Take the lines below beginning at the line that has "Open the Ambient Music YouTube tab" and stopping after the line that has "Given: Select the PM 1.0 particle icon", and print them exactly as they are, with no other lines.

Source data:
===============

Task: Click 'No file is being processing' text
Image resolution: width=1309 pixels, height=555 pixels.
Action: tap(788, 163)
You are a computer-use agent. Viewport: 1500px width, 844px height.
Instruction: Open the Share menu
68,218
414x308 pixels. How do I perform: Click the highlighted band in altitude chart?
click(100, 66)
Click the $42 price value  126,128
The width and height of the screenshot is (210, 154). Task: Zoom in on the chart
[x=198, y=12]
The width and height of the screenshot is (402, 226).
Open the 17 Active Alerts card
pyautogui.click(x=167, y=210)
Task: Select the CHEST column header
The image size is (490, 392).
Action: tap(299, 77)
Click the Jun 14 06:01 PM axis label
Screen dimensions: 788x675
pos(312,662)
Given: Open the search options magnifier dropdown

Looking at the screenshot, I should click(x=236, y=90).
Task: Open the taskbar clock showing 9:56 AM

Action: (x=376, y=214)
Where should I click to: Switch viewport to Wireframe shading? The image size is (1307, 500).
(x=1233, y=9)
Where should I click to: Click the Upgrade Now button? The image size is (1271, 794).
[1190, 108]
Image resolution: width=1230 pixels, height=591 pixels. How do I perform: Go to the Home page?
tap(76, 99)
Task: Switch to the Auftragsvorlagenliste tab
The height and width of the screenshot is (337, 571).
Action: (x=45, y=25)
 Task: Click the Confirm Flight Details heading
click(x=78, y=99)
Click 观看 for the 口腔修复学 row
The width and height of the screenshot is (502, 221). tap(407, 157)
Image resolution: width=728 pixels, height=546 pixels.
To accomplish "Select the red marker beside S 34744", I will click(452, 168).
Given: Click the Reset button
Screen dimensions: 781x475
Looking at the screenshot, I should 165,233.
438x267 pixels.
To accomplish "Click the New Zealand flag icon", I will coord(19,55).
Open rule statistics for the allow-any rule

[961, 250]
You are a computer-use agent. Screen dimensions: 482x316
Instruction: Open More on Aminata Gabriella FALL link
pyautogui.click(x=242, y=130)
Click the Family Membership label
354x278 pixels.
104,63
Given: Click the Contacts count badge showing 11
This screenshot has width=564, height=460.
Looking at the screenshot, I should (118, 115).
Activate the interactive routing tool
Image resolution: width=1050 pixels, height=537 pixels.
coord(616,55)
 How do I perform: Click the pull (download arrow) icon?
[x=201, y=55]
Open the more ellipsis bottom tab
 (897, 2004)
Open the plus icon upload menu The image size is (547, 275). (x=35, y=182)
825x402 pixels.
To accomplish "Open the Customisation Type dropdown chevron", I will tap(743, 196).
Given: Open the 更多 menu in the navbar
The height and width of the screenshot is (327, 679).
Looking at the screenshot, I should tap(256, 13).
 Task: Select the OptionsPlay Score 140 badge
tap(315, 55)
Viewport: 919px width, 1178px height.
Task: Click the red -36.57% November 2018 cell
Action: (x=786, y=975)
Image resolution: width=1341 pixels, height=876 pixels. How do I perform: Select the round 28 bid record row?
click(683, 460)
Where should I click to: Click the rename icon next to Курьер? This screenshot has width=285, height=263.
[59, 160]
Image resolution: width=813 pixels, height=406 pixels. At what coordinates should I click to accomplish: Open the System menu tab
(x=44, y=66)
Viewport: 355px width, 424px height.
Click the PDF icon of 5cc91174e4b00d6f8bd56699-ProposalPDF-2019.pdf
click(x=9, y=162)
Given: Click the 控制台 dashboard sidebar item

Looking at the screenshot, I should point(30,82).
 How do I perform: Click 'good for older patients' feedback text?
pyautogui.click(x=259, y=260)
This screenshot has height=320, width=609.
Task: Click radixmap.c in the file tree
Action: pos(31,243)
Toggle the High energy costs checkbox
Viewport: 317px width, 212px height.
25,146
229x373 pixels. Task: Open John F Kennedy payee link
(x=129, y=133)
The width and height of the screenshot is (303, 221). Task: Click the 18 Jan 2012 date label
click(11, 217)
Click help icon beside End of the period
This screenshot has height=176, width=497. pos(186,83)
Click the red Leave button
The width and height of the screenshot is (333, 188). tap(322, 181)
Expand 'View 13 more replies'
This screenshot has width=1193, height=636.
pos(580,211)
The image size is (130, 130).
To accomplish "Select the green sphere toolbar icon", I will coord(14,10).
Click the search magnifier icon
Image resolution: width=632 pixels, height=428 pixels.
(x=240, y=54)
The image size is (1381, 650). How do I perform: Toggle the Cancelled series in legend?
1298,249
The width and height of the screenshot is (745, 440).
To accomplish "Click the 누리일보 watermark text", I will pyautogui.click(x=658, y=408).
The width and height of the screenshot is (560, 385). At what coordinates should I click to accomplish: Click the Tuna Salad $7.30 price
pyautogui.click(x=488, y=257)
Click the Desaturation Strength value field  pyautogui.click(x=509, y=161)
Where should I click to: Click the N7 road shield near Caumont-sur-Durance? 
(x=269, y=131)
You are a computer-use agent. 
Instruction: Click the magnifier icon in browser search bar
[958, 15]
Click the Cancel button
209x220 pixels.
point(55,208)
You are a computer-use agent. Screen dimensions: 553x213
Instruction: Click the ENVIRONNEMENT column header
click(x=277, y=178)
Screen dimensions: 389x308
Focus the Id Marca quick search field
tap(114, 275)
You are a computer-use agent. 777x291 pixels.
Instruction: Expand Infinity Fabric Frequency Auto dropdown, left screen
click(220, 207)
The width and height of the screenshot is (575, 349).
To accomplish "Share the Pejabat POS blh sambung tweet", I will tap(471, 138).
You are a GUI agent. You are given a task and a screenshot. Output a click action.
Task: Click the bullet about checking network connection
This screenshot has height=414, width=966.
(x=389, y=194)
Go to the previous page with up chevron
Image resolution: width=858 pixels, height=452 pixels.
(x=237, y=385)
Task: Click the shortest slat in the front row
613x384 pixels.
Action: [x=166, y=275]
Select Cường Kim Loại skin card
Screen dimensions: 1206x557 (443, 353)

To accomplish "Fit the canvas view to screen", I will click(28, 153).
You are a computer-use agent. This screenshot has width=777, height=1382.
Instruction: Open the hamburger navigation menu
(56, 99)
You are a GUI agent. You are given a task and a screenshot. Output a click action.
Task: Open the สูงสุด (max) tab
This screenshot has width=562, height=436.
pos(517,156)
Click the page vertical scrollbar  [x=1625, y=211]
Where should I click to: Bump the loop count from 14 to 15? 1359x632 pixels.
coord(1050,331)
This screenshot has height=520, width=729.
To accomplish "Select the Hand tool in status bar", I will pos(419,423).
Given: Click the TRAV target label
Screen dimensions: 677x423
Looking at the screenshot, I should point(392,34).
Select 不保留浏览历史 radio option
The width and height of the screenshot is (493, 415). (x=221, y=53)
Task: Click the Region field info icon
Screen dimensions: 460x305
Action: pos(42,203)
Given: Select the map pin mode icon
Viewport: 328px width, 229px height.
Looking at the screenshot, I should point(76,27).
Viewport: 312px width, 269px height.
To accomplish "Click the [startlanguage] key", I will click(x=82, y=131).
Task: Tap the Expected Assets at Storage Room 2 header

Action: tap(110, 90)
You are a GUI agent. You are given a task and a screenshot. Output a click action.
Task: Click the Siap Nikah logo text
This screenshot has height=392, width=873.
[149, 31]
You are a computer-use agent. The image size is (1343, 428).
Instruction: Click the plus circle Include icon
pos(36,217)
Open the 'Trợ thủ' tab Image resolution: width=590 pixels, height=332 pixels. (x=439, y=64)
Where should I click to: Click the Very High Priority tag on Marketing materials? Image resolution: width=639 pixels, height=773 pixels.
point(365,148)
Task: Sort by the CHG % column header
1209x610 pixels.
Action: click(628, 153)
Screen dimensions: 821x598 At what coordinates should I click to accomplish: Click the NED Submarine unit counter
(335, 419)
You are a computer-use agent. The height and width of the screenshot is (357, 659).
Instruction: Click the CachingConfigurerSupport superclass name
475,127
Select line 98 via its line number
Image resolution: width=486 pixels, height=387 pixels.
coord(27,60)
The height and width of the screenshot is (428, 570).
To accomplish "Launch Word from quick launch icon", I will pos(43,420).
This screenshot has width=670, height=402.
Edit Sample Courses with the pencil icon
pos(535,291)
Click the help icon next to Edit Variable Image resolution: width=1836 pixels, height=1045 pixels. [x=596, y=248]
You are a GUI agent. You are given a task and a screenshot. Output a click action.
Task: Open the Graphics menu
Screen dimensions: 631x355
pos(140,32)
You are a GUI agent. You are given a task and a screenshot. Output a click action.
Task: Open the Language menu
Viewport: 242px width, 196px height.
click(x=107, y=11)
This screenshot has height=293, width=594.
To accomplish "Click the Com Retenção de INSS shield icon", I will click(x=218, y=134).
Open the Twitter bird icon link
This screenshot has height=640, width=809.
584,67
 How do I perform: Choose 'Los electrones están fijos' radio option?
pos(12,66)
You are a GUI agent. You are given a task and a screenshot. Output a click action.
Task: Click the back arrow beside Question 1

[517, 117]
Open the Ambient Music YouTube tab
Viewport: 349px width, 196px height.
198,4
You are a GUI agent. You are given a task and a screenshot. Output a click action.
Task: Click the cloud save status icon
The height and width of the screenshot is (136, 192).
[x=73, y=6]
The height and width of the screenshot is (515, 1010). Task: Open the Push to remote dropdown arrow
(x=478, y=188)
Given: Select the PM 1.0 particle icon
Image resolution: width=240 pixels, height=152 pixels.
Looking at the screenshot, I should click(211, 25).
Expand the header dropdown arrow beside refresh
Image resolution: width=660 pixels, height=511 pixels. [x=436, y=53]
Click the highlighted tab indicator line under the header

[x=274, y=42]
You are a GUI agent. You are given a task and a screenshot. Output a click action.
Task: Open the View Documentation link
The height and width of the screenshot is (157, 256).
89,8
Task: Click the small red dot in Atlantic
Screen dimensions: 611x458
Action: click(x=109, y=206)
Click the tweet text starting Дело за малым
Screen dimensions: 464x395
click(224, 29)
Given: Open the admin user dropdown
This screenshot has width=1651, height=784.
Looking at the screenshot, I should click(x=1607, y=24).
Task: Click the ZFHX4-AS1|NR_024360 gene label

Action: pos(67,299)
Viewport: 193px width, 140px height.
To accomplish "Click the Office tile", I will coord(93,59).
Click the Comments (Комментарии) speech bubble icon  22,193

===============

**EXERCISE OUTPUT:**
Open the Ambient Music YouTube tab
Viewport: 349px width, 196px height.
198,4
You are a GUI agent. You are given a task and a screenshot. Output a click action.
Task: Click the cloud save status icon
The height and width of the screenshot is (136, 192).
[x=73, y=6]
The height and width of the screenshot is (515, 1010). Task: Open the Push to remote dropdown arrow
(x=478, y=188)
Given: Select the PM 1.0 particle icon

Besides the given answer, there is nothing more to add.